DIRECTIONS: Rewrite every line of the listing below, swapping "Image resolution" for "Display resolution" wherever it occurs and leaving everything else as it is.

INFORMATION SHOWN:
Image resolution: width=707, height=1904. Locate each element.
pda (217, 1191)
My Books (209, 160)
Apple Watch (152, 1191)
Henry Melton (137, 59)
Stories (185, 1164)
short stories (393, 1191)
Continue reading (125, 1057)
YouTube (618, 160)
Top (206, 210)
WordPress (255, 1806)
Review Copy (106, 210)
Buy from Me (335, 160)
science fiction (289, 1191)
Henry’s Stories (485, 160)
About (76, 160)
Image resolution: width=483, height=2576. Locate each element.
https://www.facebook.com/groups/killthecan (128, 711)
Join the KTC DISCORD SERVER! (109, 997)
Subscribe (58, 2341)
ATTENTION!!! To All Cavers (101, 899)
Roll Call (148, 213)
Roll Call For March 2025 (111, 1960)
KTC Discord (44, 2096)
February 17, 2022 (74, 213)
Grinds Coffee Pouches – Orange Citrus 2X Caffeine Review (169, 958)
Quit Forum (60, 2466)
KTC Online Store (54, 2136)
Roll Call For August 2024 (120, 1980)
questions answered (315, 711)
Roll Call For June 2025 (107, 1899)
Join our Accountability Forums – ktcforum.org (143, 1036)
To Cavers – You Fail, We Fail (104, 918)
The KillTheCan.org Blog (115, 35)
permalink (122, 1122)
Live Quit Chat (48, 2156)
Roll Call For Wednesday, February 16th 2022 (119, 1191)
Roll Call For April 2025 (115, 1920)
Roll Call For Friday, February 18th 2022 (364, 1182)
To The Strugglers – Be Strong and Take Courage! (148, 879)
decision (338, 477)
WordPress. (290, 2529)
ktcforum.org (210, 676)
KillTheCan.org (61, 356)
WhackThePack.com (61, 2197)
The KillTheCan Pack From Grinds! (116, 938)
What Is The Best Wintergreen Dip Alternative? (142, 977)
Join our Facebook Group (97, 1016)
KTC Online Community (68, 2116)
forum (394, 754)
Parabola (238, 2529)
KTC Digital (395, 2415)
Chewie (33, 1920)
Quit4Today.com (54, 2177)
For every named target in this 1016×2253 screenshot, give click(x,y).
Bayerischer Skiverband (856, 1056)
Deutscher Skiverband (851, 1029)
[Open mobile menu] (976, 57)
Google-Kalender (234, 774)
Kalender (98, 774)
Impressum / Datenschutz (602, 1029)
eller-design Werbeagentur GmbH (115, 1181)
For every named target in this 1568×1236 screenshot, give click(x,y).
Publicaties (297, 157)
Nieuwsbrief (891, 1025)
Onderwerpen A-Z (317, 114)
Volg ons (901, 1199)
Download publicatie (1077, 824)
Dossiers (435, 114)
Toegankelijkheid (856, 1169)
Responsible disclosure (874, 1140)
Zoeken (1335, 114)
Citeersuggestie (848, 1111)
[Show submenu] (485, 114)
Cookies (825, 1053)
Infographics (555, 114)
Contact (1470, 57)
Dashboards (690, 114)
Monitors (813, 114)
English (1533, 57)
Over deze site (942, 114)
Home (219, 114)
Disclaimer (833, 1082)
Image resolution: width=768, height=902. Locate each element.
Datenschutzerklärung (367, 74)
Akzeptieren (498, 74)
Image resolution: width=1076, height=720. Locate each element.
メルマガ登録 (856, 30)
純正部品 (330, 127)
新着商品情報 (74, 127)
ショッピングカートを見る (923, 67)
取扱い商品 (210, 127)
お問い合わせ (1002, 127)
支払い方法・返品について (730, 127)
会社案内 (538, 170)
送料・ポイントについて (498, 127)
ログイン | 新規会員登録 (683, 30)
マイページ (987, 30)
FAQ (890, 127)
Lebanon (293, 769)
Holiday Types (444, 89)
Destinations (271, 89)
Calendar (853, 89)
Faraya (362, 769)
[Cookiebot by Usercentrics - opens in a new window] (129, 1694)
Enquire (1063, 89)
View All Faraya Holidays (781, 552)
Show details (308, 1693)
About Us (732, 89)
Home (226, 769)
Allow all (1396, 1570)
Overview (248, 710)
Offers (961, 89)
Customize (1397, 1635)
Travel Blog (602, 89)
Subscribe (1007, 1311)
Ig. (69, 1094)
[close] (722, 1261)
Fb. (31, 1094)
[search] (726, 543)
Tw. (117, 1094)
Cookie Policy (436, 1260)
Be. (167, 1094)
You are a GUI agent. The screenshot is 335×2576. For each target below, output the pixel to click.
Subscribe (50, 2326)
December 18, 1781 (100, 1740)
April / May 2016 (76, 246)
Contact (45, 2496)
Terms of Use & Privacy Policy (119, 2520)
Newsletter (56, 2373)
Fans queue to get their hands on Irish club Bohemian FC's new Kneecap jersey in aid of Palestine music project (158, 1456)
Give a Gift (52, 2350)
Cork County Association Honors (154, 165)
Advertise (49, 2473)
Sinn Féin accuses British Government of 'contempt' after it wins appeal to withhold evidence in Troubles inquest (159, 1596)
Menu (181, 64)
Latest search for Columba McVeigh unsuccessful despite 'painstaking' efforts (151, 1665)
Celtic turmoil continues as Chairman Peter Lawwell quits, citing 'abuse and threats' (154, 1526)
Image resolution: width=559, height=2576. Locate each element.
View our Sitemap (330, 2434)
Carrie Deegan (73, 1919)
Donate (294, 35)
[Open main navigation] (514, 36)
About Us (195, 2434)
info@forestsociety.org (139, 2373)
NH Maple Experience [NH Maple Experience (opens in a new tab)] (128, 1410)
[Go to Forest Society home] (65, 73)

SOLUTION TO THIS PROBLEM:
Display resolution: width=707, height=1904. Locate each element.
pda (217, 1191)
My Books (209, 160)
Apple Watch (152, 1191)
Henry Melton (137, 59)
Stories (185, 1164)
short stories (393, 1191)
Continue reading (125, 1057)
YouTube (618, 160)
Top (206, 210)
WordPress (255, 1806)
Review Copy (106, 210)
Buy from Me (335, 160)
science fiction (289, 1191)
Henry’s Stories (485, 160)
About (76, 160)
Display resolution: width=483, height=2576. Locate each element.
https://www.facebook.com/groups/killthecan (128, 711)
Join the KTC DISCORD SERVER! (109, 997)
Subscribe (58, 2341)
ATTENTION!!! To All Cavers (101, 899)
Roll Call (148, 213)
Roll Call For March 2025 (111, 1960)
KTC Discord (44, 2096)
February 17, 2022 (74, 213)
Grinds Coffee Pouches – Orange Citrus 2X Caffeine Review (169, 958)
Quit Forum (60, 2466)
KTC Online Store (54, 2136)
Roll Call For August 2024 (120, 1980)
questions answered (315, 711)
Roll Call For June 2025 (107, 1899)
Join our Accountability Forums – ktcforum.org (143, 1036)
To Cavers – You Fail, We Fail (104, 918)
The KillTheCan.org Blog (115, 35)
permalink (122, 1122)
Live Quit Chat (48, 2156)
Roll Call For Wednesday, February 16th 2022 (119, 1191)
Roll Call For April 2025 (115, 1920)
Roll Call For Friday, February 18th 2022 (364, 1182)
To The Strugglers – Be Strong and Take Courage! (148, 879)
decision (338, 477)
WordPress. (290, 2529)
ktcforum.org (210, 676)
KillTheCan.org (61, 356)
WhackThePack.com (61, 2197)
The KillTheCan Pack From Grinds! (116, 938)
What Is The Best Wintergreen Dip Alternative? (142, 977)
Join our Facebook Group (97, 1016)
KTC Online Community (68, 2116)
forum (394, 754)
Parabola (238, 2529)
KTC Digital (395, 2415)
Chewie (33, 1920)
Quit4Today.com (54, 2177)
For every named target in this 1016×2253 screenshot, give click(x,y).
Bayerischer Skiverband (856, 1056)
Deutscher Skiverband (851, 1029)
[Open mobile menu] (976, 57)
Google-Kalender (234, 774)
Kalender (98, 774)
Impressum / Datenschutz (602, 1029)
eller-design Werbeagentur GmbH (115, 1181)
For every named target in this 1568×1236 screenshot, give click(x,y).
Publicaties (297, 157)
Nieuwsbrief (891, 1025)
Onderwerpen A-Z (317, 114)
Volg ons (901, 1199)
Download publicatie (1077, 824)
Dossiers (435, 114)
Toegankelijkheid (856, 1169)
Responsible disclosure (874, 1140)
Zoeken (1335, 114)
Citeersuggestie (848, 1111)
[Show submenu] (485, 114)
Cookies (825, 1053)
Infographics (555, 114)
Contact (1470, 57)
Dashboards (690, 114)
Monitors (813, 114)
English (1533, 57)
Over deze site (942, 114)
Home (219, 114)
Disclaimer (833, 1082)
Display resolution: width=768, height=902. Locate each element.
Datenschutzerklärung (367, 74)
Akzeptieren (498, 74)
Display resolution: width=1076, height=720. Locate each element.
メルマガ登録 (856, 30)
純正部品 (330, 127)
新着商品情報 (74, 127)
ショッピングカートを見る (923, 67)
取扱い商品 (210, 127)
お問い合わせ (1002, 127)
支払い方法・返品について (730, 127)
会社案内 (538, 170)
送料・ポイントについて (498, 127)
ログイン | 新規会員登録 (683, 30)
マイページ (987, 30)
FAQ (890, 127)
Lebanon (293, 769)
Holiday Types (444, 89)
Destinations (271, 89)
Calendar (853, 89)
Faraya (362, 769)
[Cookiebot by Usercentrics - opens in a new window] (129, 1694)
Enquire (1063, 89)
View All Faraya Holidays (781, 552)
Show details (308, 1693)
About Us (732, 89)
Home (226, 769)
Allow all (1396, 1570)
Overview (248, 710)
Offers (961, 89)
Customize (1397, 1635)
Travel Blog (602, 89)
Subscribe (1007, 1311)
Ig. (69, 1094)
[close] (722, 1261)
Fb. (31, 1094)
[search] (726, 543)
Tw. (117, 1094)
Cookie Policy (436, 1260)
Be. (167, 1094)
You are a GUI agent. The screenshot is 335×2576. For each target below, output the pixel to click.
Subscribe (50, 2326)
December 18, 1781 (100, 1740)
April / May 2016 (76, 246)
Contact (45, 2496)
Terms of Use & Privacy Policy (119, 2520)
Newsletter (56, 2373)
Fans queue to get their hands on Irish club Bohemian FC's new Kneecap jersey in aid of Palestine music project (158, 1456)
Give a Gift (52, 2350)
Cork County Association Honors (154, 165)
Advertise (49, 2473)
Sinn Féin accuses British Government of 'contempt' after it wins appeal to withhold evidence in Troubles inquest (159, 1596)
Menu (181, 64)
Latest search for Columba McVeigh unsuccessful despite 'painstaking' efforts (151, 1665)
Celtic turmoil continues as Chairman Peter Lawwell quits, citing 'abuse and threats' (154, 1526)
Display resolution: width=559, height=2576. Locate each element.
View our Sitemap (330, 2434)
Carrie Deegan (73, 1919)
Donate (294, 35)
[Open main navigation] (514, 36)
About Us (195, 2434)
info@forestsociety.org (139, 2373)
NH Maple Experience [NH Maple Experience (opens in a new tab)] (128, 1410)
[Go to Forest Society home] (65, 73)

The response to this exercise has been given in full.